- Date: 1–7 September 2010
- Location: Mozambique
- Caused by: Increase in Food Prices; High Unemployment and Poverty; Inequality and Racism;
- Goals: Decrease in prices and better living conditions; Fresh general elections;
- Methods: Demonstrations, Riots
- Result: Protests suppressed by force; Decrease of Food prices;

Parties
| Mozambican Protester | Government of Mozambique Mozambique Police; ; |

Number
| ~ 10,000 (Estimated) | Unknown Number of Police Officer |

Casualties
- Death: ~ Possibly 17 Killed (4 in Riot in Maputo And 13 In Subsequent General Strike And Riots)

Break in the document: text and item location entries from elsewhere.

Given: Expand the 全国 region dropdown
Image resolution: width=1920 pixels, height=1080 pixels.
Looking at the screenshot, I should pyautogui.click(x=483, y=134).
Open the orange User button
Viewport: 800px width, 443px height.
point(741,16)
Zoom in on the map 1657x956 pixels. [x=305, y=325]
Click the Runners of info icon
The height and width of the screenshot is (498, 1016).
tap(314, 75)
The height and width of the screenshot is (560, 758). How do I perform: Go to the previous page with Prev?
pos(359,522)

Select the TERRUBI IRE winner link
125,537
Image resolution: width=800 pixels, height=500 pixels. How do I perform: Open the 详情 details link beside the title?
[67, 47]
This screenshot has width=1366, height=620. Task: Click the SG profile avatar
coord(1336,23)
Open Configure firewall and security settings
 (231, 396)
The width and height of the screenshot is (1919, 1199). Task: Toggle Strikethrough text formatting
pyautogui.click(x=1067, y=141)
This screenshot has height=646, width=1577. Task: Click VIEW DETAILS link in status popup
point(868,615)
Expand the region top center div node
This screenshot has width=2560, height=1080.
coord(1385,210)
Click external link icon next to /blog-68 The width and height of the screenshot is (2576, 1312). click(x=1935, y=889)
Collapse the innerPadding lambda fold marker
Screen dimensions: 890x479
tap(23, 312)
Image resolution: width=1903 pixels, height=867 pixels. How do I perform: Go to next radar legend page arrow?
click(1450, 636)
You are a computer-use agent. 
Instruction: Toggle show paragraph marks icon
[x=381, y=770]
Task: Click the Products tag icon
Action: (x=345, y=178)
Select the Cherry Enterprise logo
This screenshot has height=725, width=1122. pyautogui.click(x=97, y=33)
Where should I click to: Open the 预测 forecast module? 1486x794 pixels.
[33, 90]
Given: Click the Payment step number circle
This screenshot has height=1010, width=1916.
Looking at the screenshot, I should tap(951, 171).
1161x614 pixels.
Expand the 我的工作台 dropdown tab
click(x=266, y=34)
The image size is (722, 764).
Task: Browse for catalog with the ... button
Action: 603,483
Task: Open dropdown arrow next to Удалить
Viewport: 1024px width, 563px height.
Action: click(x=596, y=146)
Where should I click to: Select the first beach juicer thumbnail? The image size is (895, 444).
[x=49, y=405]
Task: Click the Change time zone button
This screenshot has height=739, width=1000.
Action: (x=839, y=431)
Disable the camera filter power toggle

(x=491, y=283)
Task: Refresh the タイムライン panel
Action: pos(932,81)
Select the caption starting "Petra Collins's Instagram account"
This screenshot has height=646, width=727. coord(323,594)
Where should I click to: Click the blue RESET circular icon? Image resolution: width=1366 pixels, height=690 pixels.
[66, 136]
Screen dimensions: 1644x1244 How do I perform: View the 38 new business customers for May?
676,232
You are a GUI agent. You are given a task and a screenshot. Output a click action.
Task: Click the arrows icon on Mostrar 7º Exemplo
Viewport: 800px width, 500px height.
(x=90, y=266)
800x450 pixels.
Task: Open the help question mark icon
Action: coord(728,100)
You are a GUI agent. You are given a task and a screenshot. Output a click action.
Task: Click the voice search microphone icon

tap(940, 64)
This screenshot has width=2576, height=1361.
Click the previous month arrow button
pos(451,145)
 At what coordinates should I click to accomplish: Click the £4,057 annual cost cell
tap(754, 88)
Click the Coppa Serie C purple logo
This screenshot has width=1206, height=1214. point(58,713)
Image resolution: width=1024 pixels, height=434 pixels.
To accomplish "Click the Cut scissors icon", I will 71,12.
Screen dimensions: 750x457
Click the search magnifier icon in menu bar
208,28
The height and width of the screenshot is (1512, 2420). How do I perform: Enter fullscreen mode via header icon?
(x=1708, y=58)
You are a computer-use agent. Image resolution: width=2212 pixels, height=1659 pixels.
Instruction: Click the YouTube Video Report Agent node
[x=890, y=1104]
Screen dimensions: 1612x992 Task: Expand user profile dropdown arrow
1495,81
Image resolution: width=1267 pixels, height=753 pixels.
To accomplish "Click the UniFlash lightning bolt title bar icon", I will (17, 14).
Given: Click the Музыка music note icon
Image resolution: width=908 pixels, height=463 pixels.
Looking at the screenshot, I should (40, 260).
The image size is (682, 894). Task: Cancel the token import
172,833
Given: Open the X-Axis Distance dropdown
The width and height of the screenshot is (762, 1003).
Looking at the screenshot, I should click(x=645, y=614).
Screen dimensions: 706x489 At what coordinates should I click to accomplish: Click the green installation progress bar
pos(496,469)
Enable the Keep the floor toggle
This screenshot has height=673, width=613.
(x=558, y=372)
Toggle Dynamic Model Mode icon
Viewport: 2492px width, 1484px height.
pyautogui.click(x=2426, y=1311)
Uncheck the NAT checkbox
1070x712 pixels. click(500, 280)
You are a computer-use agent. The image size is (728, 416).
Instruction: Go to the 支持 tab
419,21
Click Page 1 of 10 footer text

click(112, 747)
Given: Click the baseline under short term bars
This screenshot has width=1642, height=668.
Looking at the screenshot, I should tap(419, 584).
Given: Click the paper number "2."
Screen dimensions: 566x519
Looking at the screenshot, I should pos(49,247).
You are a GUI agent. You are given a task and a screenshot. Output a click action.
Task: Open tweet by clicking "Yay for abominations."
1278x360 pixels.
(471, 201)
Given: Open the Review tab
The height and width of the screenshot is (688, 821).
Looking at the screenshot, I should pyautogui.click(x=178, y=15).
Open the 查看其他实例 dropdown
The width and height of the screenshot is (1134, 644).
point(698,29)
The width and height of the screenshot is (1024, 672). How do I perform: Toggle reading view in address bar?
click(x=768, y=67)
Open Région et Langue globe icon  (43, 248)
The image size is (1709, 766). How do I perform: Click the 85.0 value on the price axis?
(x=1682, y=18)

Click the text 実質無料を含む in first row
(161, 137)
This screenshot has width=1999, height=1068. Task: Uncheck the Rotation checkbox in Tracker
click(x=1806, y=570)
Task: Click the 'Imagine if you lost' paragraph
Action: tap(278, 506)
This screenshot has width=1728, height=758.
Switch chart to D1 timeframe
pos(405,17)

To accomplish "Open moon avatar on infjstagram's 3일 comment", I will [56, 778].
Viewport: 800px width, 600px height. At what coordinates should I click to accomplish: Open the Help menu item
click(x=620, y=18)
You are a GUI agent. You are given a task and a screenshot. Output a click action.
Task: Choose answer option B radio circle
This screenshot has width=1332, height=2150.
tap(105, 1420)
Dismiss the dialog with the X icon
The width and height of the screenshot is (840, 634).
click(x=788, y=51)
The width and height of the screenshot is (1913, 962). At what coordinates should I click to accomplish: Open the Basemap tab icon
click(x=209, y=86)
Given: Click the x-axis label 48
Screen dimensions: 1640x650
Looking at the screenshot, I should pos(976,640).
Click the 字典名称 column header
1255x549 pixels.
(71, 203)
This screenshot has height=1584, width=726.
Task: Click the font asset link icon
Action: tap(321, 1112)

= 2010 Mozambican protests =

The 2010 Mozambican protests were a series of food riots and deadly mass demonstrations sparked by spiralling food inflation and unemployment. Bread riots erupted on 1 September after a week of small strikes and turned into a street uprising, turning against the government, poverty, unemployment, inflation and hunger. Tens of thousands of opposition supporters were told to march and rally for their freedom and break the fear barrier. After four were killed in riots in Maputo, hundreds and then thousands turned up in protest movements nationwide. 13 were killed in the subsequent general strike and riots. The wave of unprecedented violence was the largest since the end of the Mozambican Civil War.